Aspidistra elatior Schusterpalme, Metzgerpalme

Pflanzenfamilie

Convallariaceae (Maiglöckchengewächse)

Allgemein

Etwas Robusteres, Anspruchsloseres als die Schusterpalme können Sie unter den Topfpflanzen kaum finden. Sie wächst auch noch in der dunkelsten Ecke, verträgt plötzliche Temperaturschwankungen, gedeiht auch in trockener Heizungsluft. Trotzdem ist sie in den letzten Jahren ein wenig vom Markt verdrängt worden, so wie andere altbekannte Zimmerpflanzen auch. Schade - denn bei guter Pflege sieht die Schusterpalme wirklich attraktiv aus.
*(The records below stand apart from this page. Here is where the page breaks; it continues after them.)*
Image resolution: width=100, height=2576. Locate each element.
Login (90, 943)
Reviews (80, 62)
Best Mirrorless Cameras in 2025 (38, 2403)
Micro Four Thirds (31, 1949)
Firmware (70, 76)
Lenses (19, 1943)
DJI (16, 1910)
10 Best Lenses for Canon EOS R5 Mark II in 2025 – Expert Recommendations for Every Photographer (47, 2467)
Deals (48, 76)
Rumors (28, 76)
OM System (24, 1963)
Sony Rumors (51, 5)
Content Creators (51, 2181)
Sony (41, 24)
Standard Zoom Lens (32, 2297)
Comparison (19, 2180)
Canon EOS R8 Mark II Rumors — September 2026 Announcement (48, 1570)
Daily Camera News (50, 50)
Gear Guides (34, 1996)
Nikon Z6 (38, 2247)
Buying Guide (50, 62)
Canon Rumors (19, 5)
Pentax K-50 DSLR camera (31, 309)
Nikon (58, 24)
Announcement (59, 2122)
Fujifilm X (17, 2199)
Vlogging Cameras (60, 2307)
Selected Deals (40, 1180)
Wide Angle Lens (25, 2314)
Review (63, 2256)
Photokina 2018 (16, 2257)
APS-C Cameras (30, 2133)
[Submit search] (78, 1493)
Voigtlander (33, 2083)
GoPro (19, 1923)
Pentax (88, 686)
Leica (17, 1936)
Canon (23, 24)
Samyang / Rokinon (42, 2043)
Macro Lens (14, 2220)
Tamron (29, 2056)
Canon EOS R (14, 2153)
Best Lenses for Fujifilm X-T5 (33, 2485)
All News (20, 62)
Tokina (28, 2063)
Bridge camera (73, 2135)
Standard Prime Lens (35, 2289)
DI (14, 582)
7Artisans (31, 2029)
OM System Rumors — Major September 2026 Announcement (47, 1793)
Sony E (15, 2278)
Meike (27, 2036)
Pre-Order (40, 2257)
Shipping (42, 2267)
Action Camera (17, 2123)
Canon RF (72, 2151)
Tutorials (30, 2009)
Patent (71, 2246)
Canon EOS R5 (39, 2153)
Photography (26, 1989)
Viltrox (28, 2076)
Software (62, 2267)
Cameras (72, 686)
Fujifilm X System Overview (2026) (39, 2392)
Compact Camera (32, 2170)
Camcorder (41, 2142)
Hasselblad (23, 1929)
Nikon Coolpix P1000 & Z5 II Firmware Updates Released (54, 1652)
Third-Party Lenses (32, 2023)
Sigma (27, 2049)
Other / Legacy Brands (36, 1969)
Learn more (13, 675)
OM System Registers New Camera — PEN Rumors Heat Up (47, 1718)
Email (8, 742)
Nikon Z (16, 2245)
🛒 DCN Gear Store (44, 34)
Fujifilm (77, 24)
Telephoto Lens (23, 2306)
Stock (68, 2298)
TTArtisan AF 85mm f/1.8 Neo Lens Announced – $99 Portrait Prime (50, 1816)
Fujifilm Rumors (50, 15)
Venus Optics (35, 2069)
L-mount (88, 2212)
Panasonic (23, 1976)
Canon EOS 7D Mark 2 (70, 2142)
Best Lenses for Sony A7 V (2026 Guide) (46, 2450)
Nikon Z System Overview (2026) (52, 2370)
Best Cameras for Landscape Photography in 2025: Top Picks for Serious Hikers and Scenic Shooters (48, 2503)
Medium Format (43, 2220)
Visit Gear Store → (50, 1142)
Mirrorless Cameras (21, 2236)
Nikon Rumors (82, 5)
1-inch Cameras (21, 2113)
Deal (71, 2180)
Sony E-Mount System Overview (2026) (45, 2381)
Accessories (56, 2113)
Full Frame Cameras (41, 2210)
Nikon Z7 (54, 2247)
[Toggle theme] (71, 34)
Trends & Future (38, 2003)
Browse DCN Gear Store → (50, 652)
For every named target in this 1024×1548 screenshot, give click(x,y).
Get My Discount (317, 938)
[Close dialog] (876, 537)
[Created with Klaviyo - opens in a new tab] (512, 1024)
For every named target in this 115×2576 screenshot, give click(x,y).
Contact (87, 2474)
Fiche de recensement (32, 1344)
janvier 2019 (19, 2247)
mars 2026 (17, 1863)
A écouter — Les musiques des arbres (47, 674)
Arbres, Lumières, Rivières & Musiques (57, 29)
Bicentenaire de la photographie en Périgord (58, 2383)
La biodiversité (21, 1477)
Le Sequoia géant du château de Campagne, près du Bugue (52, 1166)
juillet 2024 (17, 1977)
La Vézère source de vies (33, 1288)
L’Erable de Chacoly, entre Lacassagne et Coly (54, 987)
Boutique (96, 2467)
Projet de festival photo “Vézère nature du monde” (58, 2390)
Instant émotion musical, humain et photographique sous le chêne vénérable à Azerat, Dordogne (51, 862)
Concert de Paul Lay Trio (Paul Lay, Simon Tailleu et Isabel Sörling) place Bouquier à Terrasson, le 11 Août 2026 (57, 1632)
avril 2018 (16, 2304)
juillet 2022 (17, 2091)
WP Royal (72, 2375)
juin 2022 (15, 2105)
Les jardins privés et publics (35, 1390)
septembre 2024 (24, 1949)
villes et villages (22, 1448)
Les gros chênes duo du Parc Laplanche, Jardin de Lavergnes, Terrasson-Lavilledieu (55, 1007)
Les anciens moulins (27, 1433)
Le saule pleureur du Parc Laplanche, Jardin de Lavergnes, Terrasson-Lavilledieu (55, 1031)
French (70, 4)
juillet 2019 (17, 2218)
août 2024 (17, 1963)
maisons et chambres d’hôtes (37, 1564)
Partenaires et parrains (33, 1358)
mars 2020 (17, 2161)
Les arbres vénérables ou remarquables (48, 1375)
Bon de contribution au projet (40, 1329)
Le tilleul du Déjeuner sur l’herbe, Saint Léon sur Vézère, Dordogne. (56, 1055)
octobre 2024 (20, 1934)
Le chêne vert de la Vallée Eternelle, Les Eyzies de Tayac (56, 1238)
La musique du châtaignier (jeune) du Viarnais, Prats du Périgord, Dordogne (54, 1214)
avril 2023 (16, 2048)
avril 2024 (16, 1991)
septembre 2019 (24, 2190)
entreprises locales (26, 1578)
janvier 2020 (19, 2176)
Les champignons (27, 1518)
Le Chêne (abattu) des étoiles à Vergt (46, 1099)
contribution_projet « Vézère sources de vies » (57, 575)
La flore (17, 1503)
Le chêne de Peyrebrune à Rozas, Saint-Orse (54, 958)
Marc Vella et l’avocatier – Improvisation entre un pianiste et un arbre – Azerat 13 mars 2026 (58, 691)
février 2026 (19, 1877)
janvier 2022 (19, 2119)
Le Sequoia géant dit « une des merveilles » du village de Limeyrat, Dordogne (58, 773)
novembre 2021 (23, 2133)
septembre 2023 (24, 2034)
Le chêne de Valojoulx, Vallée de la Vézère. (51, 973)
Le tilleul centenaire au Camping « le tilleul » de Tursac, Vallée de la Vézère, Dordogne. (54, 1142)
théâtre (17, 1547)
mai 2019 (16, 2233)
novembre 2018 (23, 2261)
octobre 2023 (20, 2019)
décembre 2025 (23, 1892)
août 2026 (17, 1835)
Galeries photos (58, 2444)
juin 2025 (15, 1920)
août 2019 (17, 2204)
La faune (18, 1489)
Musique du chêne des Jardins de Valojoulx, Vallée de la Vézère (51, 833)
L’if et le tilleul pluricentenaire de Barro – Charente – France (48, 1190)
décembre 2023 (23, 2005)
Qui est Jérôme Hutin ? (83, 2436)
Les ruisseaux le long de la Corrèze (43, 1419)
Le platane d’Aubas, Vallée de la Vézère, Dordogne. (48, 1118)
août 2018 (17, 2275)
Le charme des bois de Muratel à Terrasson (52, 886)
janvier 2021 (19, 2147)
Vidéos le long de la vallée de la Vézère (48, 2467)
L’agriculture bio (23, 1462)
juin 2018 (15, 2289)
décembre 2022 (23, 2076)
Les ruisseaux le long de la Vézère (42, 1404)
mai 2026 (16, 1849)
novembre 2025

Der Name Schuster- oder auch Metzgerpalme stammt noch aus früheren Zeiten: Als diese Pflanze nämlich fester Bestandteil jeder schummrigen Schusterwerkstatt war und auch auf fast jeder Schlachtertheke stand. Übrigens kann es vorkommen, dass ältere Pflanzen auch Blüten ausbilden. Diese sitzen dann dicht am Boden und sind braunlila gefärbt.

Arten

Nur eine Art kennen wir: Aspidistra elatior, die vor fast 200 Jahren aus China nach Europa kam. Neben der bekannten dunkelgrünen Sorte können Sie auch noch eine "Variegata" kaufen, eine Sorte, deren Blätter von mehr oder weniger breiten weißen oder gelblichen Streifen durchzogen sind. Die gestreifte Sorte braucht mehr Licht als die grüne.

Standort

Die Schusterpalme wächst praktisch überall, ist somit auch ideal für schattige Flure, etwas zugige Treppenhäuser. Sie verträgt niedrigere, aber auch höhere Temperaturen. Allerdings hat natürlich auch so eine Pflanze einen Lieblingsplatz. Das ist im Sommer der Balkon oder die Terrasse, im Winter ein kühler Raum, mit Temperaturen zwischen 10 und 12 Grad, an einem halbschattigen oder an einem Nordfenster. Wenn Sie Ihre Schusterpalme so stellen, werden Sie bald ein Prachtexemplar haben.

Pflege

Das einzige, was einer Schusterpalme wirklich schaden kann, ist zu viel Wasser. Nasse Füße verträgt sie nicht, wie übrigens kaum eine Zimmerpflanze. Gießen Sie deshalb zwar regelmäßig, aber mäßig. Und kontrollieren Sie eine halbe Stunde nach dem Gießen noch einmal den Untersatz auf Restwasser. Wenn Sie wollen, können Sie die Blätter im Winter gelegentlich übersprühen. Unbedingt notwendig ist das aber nicht. Oft werden die Blätter durch Staub oder Wasser hässlich und fleckig. Dann sollten Sie sie mit einem weichen Schwamm abwaschen.
Im Frühjahr und Sommer, etwa von Ende April bis Ende August, sollten Sie dem Gießwasser alle zwei Wochen Flüssigdünger zugeben, aber nur die Hälfte der üblichen Menge. Die Schusterpalme braucht nicht sehr viele Nährstoffe. Umgepflanzt wird immer erst dann, wenn der Erdballen völlig durchwurzelt ist. In der Regel ist das alle zwei bis drei Jahre der Fall. Die beste Zeit dafür ist das Frühjahr.

Vermehrung

Schusterpalmen kann man beim Umpflanzen problemlos teilen. Achten Sie aber darauf, dass an jedem Wurzelteil mindestens zwei Blätter sitzen! Geben Sie den jungen Pflanzen zunächst einen warmen, zugluftgeschützten Platz.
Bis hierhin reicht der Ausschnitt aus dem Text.